Nyang’oma farmers attach value to their animals and this influences their treatment decisions. Highly valued animals tend to receive prompt and better treatment while the less valued ones may be left to heal on their own. Milk cows and oxen for plough receive better attention than the other animals. Chicken is a delicacy and poultry will be slaughtered for a meal rather than let them lose weight due to an illness. Fielding (2002) also notes the cost factor in animal treatment when he says that if the cost of a treatment is a significant proportion of the value of the animal that is being treated then the animal may be left untreated or a low cost EVM may be used. This finding points to an important interesting consideration regarding cost-effectiveness. Animals are considered “disposable” as they can be slaughtered and eaten rather than heavily invested in for their health.

This study therefore has important implications for conventional veterinary services. First, it is important to know farmers’ perceptions and practices so that interventions can be adapted to their conceptual framework and the socio-cultural context in which they live and work (see also Schwabe and Makuet Kuojok 1981). It is also important to recognize that the western biomedical services provided to the farmers are often sought alongside many other treatment options and this has direct influence in the farmers’ resource allocation. The study points towards the bottom-up approach in animal health intervention programs. Understanding animal health dynamics at the community level is necessary for an intervention to be effective.

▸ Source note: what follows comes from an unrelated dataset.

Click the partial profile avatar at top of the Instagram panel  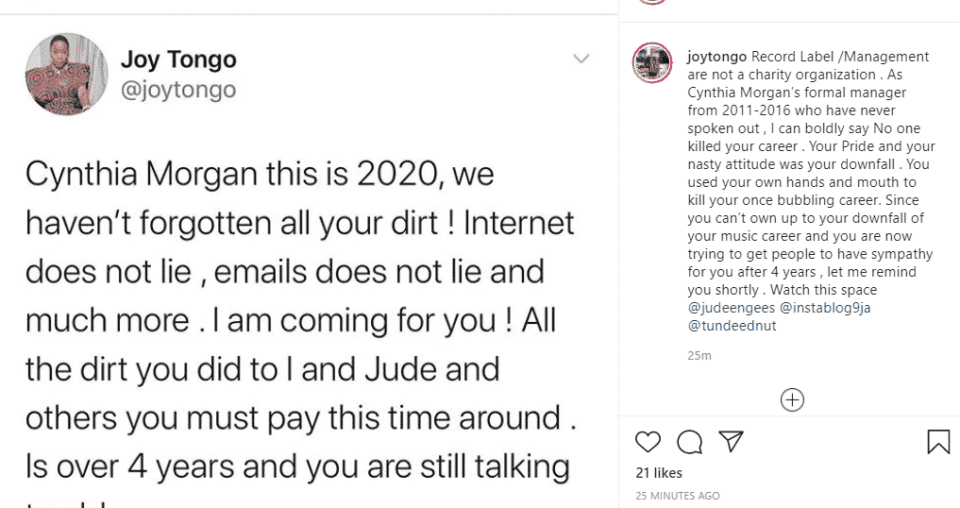coord(652,2)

Perceptions and practices concerning animal health differ from one community to another. However they are important in animal health and husbandry and therefore understanding and incorporating what is valid by interventionists is necessary to improve animal health, especially in rural poor households.

Overall, the study has shown that anthropological research on ethnoveterinary practices can provide an important basis for the planning, implementation, and evaluation of conventional, veterinary programs. Medical anthropology encourages the incorporation of indigenous perceptions and practices as well as structures in improving lifestyles of a people.